Гарри медленно качнул головой:

— Я не могу. Но моя подруга сумеет.

— Да ну? — неожиданно девушка коснулась его щеки длинными холодными пальцами и развернула Гарри лицом к себе. В этом жесте не было ни капли желания или страсти, у Гарри возникло ощущение, что этот взгляд изучает содержимое его головы. — Тогда она скажет тебе, что руны сулят предательство. На самом деле ты не должен доверять тем, кому доверяешь. Ты попросишь совета — тебя обманут. Враги найдут тебя, а друзья прибудут слишком поздно, чтобы помочь.
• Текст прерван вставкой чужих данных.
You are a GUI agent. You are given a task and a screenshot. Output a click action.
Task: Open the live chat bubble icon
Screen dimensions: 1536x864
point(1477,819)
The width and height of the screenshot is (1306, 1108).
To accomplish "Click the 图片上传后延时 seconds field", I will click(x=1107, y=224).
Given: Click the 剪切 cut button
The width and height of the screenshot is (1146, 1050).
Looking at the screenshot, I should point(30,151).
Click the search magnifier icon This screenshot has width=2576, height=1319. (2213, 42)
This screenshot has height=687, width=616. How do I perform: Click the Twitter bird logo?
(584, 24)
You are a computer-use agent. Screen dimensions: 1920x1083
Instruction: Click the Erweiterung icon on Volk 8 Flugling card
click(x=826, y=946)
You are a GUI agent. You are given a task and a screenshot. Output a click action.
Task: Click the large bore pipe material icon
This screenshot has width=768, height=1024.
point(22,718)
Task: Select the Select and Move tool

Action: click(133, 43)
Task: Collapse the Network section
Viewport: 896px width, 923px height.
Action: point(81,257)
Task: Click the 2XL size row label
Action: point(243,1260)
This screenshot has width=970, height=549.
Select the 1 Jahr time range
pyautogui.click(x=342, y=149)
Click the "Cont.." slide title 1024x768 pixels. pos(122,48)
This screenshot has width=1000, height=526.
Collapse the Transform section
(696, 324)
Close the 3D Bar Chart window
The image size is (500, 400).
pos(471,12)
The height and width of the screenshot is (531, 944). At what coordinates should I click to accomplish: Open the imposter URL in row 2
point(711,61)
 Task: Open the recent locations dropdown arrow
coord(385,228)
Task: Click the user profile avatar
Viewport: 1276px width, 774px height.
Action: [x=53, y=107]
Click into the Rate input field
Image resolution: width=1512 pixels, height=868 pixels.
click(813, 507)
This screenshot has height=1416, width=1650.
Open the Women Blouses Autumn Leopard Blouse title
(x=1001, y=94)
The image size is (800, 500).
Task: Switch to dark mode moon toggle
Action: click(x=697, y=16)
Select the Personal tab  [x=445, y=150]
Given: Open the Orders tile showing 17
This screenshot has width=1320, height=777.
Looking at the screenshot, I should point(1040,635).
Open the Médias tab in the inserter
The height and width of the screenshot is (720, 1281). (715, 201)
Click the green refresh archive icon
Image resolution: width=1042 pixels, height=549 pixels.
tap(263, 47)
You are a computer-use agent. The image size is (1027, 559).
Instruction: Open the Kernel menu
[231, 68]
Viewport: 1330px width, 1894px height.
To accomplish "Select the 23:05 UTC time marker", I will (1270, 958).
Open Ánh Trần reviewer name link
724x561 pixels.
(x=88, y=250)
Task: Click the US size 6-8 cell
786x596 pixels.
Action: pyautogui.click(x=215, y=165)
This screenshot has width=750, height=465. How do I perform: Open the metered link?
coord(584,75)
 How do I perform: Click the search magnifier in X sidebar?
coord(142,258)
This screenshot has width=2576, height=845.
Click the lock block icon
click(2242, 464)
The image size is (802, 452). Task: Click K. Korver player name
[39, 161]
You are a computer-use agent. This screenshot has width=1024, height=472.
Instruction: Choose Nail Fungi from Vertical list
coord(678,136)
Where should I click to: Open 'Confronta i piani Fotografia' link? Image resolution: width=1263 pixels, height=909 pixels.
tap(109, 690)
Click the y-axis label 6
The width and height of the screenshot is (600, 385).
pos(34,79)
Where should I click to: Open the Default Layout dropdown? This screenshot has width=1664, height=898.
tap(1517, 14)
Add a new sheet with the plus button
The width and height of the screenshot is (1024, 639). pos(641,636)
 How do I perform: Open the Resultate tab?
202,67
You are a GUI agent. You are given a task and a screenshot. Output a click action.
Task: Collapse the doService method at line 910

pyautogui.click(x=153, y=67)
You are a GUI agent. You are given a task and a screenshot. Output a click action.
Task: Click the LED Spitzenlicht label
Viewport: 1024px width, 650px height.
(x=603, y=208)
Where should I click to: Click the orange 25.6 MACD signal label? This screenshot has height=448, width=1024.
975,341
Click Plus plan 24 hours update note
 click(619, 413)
— Таков твой прогноз? — стараясь говорить спокойно, поинтересовался Гарри, хотя сердце его неистово колотилось.

— Точно, — по ее миндалевидным глазам невозможно было понять, о чем она думает.

— И что я могу сделать, чтобы этого всего избежать?

— На самом деле — ничего, — она указала на браслет, охватывающий его запястье. — Однако на твоем месте я бы засунула эту штуку себе за пояс, а не носила бы на виду, навлекая на себя кучу проблем. Уж коль ты решил оставить её при себе.

— Решил.

— Да, я вижу, — заметила девушка, — ты решил…

**************

Гарри с чрезвычайно серьезным видом, словно бы это был вовсе не его день рождения и не его вечеринка, стоял, прислонившись к стене и погрузившись в глубокие размышления, когда его обнаружила Эрмиона — ей показалось, что для того, чтобы выудить его из глубин его размышлений, ей понадобится леска.

Он подскочил, когда она положила руку ему на плечо:

— Эрмиона!

— Я тебя напугала?

— Да, чуть-чуть…

— О чем это ты задумался?

Его глаза пробежали по ее лицу, зрачки были расширены, так что они казались почти черными.

— Да так, ни о чем… Ты хочешь куда-то пойти? Может, поговорим?

— Да, — Эрмиона с радостью ухватилась за возможность побыть с ним наедине. — Мы можем выйти на балкон.

Стараясь не привлечь ничьего внимания, они вышли сквозь широкие застекленные, так называемые французские двери, скрытые колонной, увитой волшебными огоньками. Ночь была теплой, но свежий ветер, обнявший ее голые плечи и дунувший ей в лицо, заставил её вздрогнуть. С лунном свете лениво белели камни балкона, сад, пустые беседки с фонариками, поблескивавшими искорками на оправе очков Гарри.

Эрмиона взяла его за руку:

— Сюда… — она потянула его в тень арки, к стене. Он вопросительно взглянул на нее.

— Я хотела подарить тебе подарок…

— А я, признаться, думал, что подарками мы займемся ближе к полуночи…

— Я хотела подарить тебе этот подарок, чтобы никто не видел…

Брови Гарри взлетели вверх:

— А это подразумевает экзотические танцы и шоколадный сироп?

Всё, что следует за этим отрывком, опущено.